> [TASK DIRECTIONS]:
Lines with the word "agent" in them are the ones to copy from the records.

Screenshot grounding data
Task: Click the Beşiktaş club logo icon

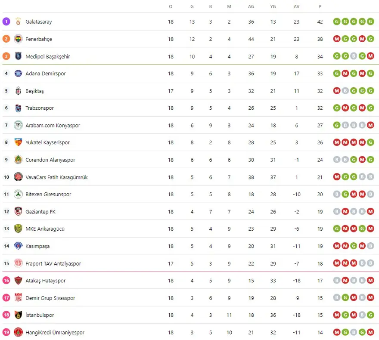Action: [x=18, y=91]
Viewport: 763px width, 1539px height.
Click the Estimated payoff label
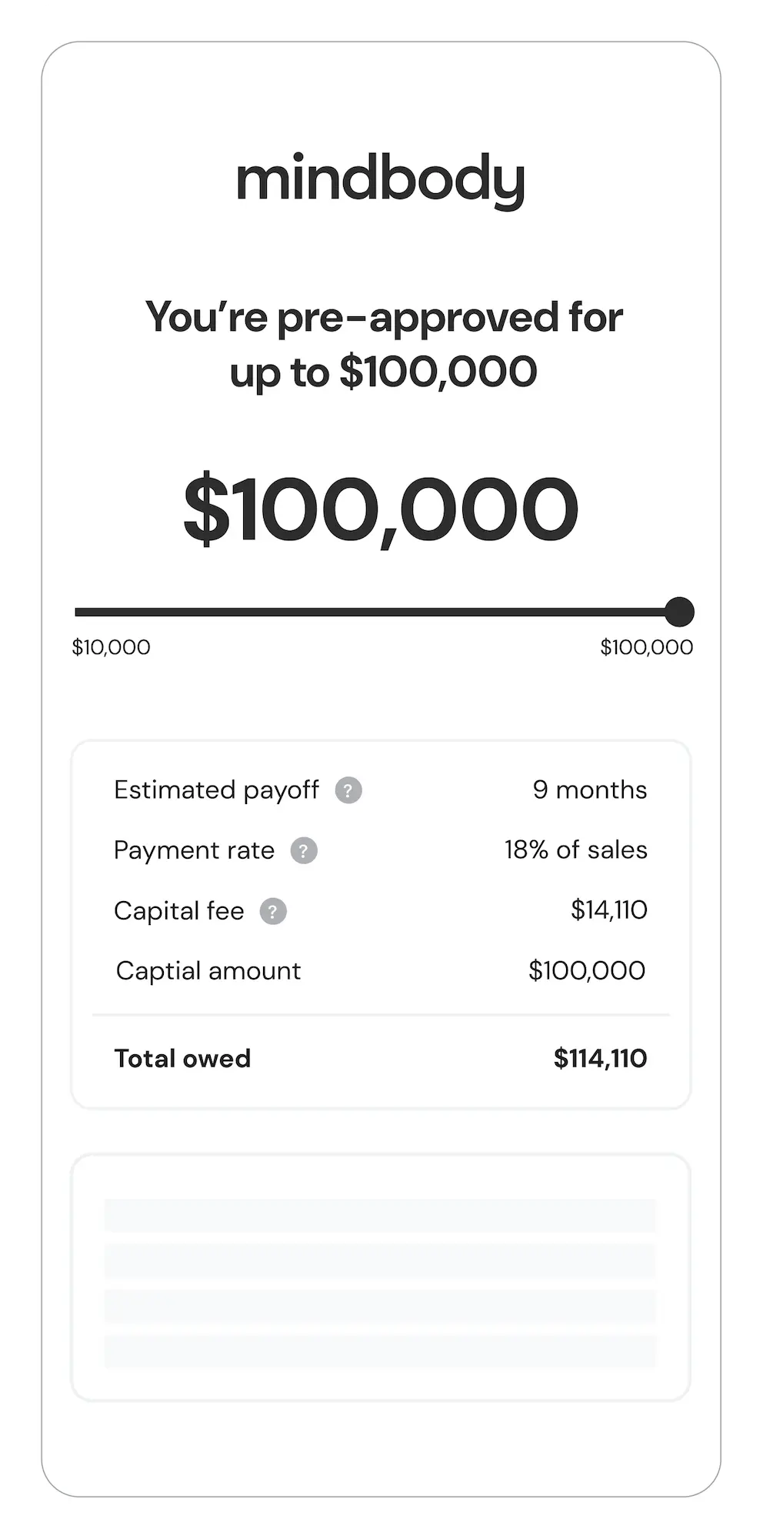click(216, 790)
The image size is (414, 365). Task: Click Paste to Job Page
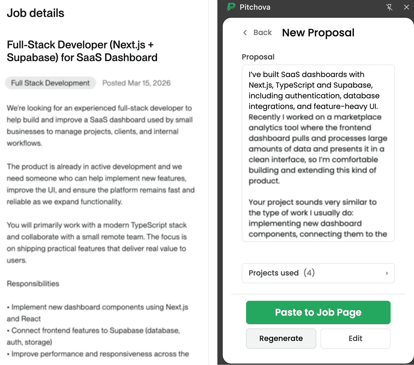pos(318,313)
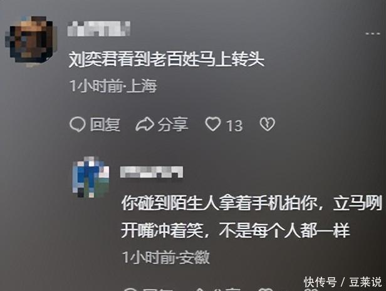Image resolution: width=386 pixels, height=291 pixels.
Task: Click the 分享 label under first comment
Action: [x=173, y=124]
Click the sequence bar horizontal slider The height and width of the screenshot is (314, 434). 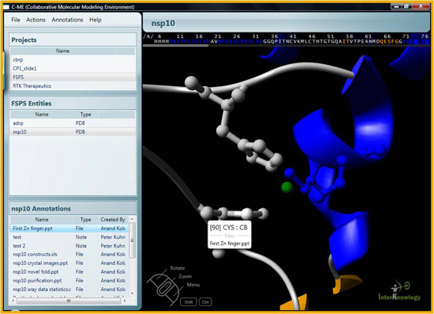pos(175,46)
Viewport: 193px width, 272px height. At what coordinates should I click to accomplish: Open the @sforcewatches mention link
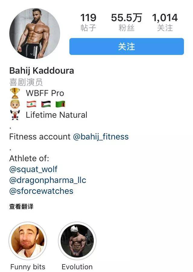point(41,191)
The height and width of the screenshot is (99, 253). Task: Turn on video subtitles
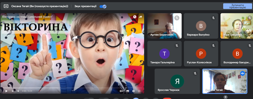128,91
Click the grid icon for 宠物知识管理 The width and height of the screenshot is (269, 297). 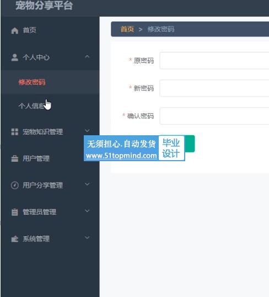point(14,132)
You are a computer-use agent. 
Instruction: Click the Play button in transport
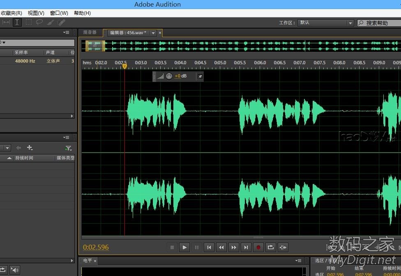(x=184, y=247)
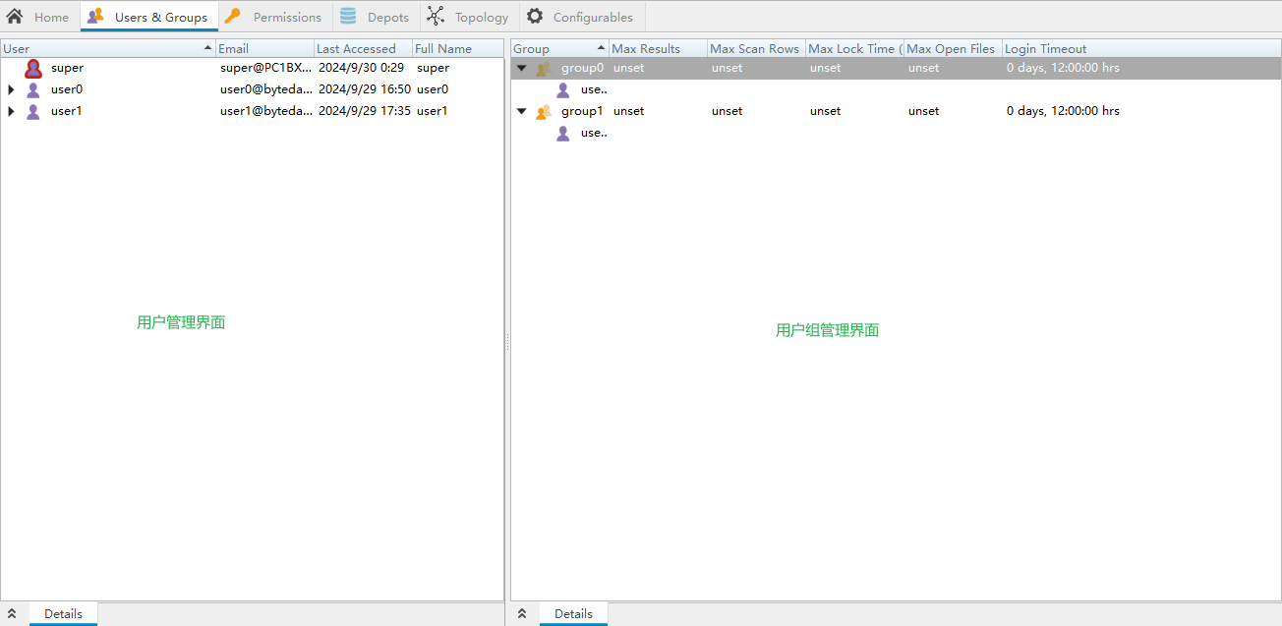Click the Permissions key icon
1282x626 pixels.
[232, 17]
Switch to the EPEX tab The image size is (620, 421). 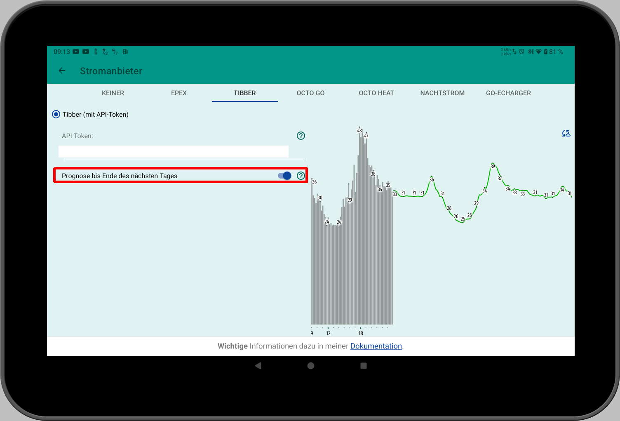click(x=179, y=93)
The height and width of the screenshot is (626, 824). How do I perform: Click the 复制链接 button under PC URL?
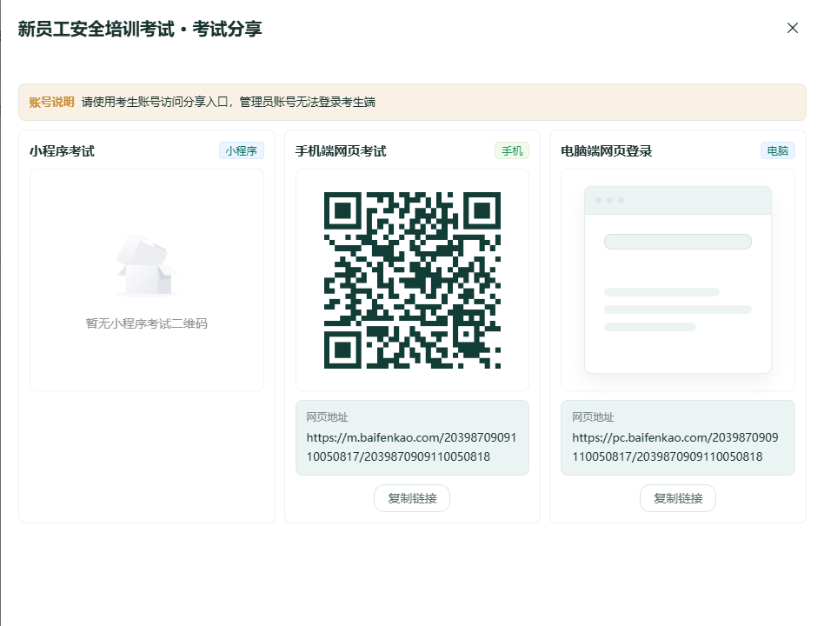coord(678,498)

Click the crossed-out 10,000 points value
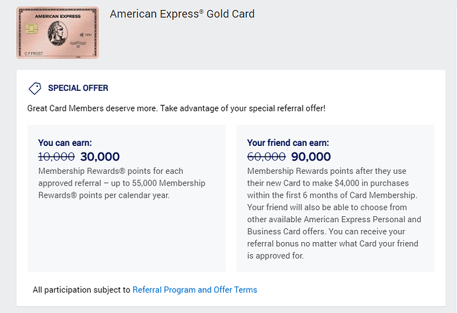[56, 157]

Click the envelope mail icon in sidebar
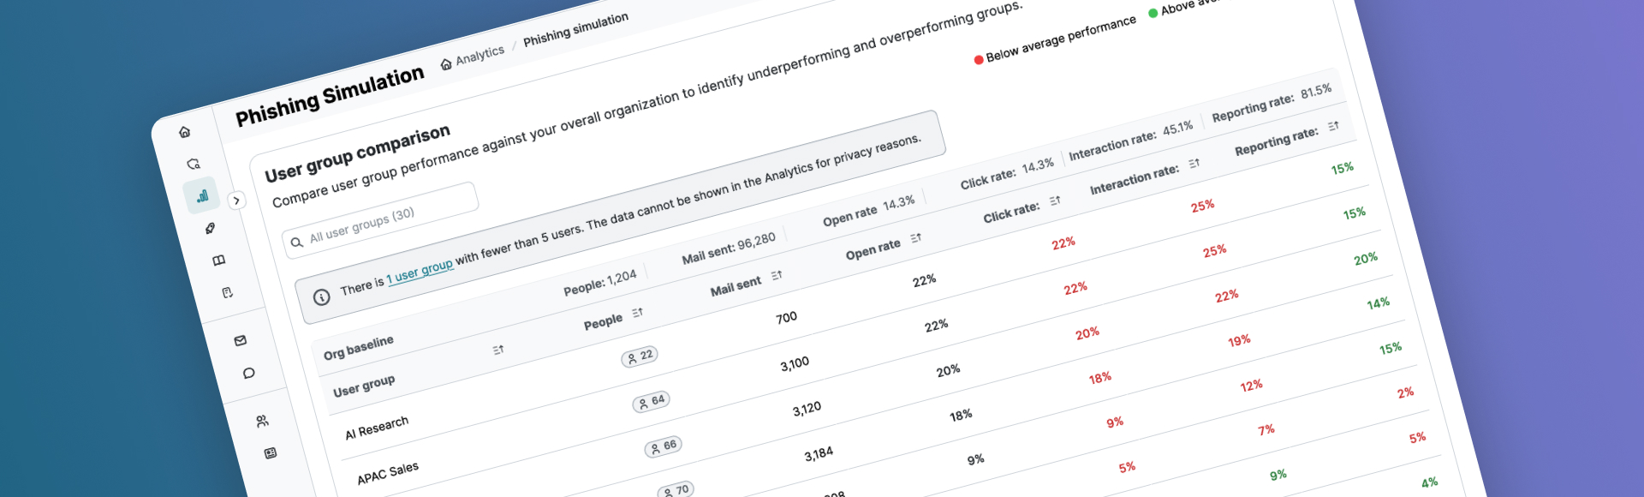tap(241, 341)
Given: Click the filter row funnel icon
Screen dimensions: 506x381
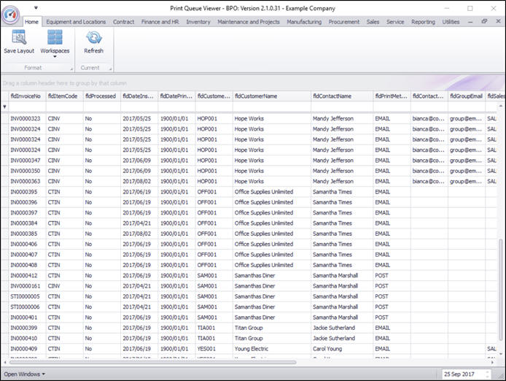Looking at the screenshot, I should [x=4, y=107].
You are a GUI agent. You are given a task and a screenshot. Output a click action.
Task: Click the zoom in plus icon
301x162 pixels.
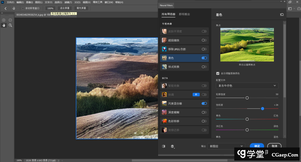[x=4, y=20]

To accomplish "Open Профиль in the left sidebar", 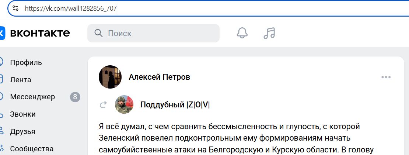I will (x=26, y=62).
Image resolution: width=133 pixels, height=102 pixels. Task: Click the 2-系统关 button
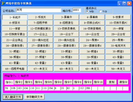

> [RESPONSE AREA]:
You are a computer-use agent. 
You are a GUI agent. You are given a task and a screenshot. Output a click action.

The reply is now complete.